Baking Bread at Home- A Recipe to Enjoy

January 11, 2022

Baking bread was one of those activities that became a trend during the pandemic, though during the height of the lockdowns it was a miracle if you could find any flour or yeast at a local supermarket. Many became quite creative, using whole wheat or gluten free flour when white bread flour was not available. It seemed like everyone was baking bread and posting the results, successful or otherwise, online, and then suddenly everyone just stopped. Sourdough overload may have taken hold, or the realization that most bread recipes result in lots of bread around the house. There are few things in the world as irresistible as freshly baked bread and extra carbs are probably the last thing needed in a mostly sedentary lifestyle. Buying exercise machines soon replaced the baking bread trend, but once in a while, especially during the colder months, it is wonderful to take the time and bake some homemade bread.




2 1/2 cups warm water, 105-115 degrees F

1 package active dry yeast, about 2 1/4 teaspoons

1 tablespoon sugar

7 cups bread flour or unbleached all-purpose flour

2 teaspoons Greek sea salt

1/4 cup Greek extra virgin olive oil, plus more for oiling the bowl


Pour 1/2 cup of the warm water into the bowl of a heavy-duty stand mixer, add the yeast and sugar and whisk together. Set aside to rest until creamy about 5 minutes. Add the remaining 2 cups of warm water and 3 1/2 cups of the flour. Using the dough hook attachment, turn on and off a few times at low speed to begin mixing without the flour flying everywhere. Add the remaining 3 1/2 cups flour and mix on low speed, scraping the sides of the bowl as need with a spatula until the dough begins to come together. Add the salt and continue to beat, increasing the speed to medium, for about 10 minutes until the dough is smooth and elastic. Add the olive oil and continue to beat until incorporated. This may take some time, so don’t be discouraged if it looks like the dough has come apart. Once the oil is incorporated, turn the dough out onto a lightly floured work surface and shape into a ball. Transfer to a large oiled bowl, large enough to hold double the volume of the dough, turning the dough over to cover it in oil. Cover the bowl tightly with plastic wrap and set aside in a warm spot in the kitchen to rise for 45 minutes to 1 hour. If preferred, or if your kitchen is too cool temperature-wise, heat the oven to 200 degrees F, then switch off and place the bowl with the dough in the warm oven to rise.

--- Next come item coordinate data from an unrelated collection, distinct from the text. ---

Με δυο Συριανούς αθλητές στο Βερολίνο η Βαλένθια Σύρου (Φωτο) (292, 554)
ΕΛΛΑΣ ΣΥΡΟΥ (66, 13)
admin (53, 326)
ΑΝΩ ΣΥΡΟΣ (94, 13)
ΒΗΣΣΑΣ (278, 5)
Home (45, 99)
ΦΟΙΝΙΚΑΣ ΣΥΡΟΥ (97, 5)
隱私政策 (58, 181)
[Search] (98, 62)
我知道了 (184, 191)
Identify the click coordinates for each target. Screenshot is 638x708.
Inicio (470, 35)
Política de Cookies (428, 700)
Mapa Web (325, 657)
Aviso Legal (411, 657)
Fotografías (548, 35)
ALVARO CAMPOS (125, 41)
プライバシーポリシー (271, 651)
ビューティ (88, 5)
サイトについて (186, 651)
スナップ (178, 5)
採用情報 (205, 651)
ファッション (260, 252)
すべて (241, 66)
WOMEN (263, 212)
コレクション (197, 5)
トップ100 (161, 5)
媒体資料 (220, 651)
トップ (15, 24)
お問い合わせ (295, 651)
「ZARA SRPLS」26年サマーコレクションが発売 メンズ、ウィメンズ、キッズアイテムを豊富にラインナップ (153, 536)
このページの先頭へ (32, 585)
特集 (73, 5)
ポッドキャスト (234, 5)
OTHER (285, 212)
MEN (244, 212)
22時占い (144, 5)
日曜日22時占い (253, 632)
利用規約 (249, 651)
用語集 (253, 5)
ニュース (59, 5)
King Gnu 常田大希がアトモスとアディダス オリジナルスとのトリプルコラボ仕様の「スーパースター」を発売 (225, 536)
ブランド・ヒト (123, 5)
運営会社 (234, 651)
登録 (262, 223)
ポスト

Once the dough is doubled in size, deflate the dough by punching it down and turn out onto a lightly floured work surface. Using a bench scraper, divide the dough in half, then in half again, to make four loaves. To make eight smaller loaves, divide in half again. Working with one piece at a time, and keeping the rest covered, pat the piece of dough into a large rectangle. With the short side facing you, starting at the top, fold the dough 2/3 of the way down the rectangle and fold again so the top edge meets the bottom edge. Pinch to seal the seam and then turn the ends in and pinch to seal. Place the shaped loaf with the seam side down on a baking pan and continue shaping the other pieces of dough. Cover with oiled plastic wrap and set aside in a warm spot about 80 degrees F for the second rise, until the loaves double in size again, about 45 minutes.

Once the loaves are risen, bake in a preheated 375 degree F oven on the middle rack for about 35- 45 minutes or until golden and a knock on each loaf produces a hollow sound. Remove the baked loaves from the oven and the pans and cool directly on wire racks. Slice when almost completely cooled, or cool completely.

The bread can be kept on the counter for a day or two in a brown paper bag. Once cut, cover with a kitchen towel. The bread can be kept longer by wrapping airtight and freezing for up to a month. When ready to use, thaw the frozen bread, still wrapped, at room temperature, heat up in a 375 degree F oven for a few minutes.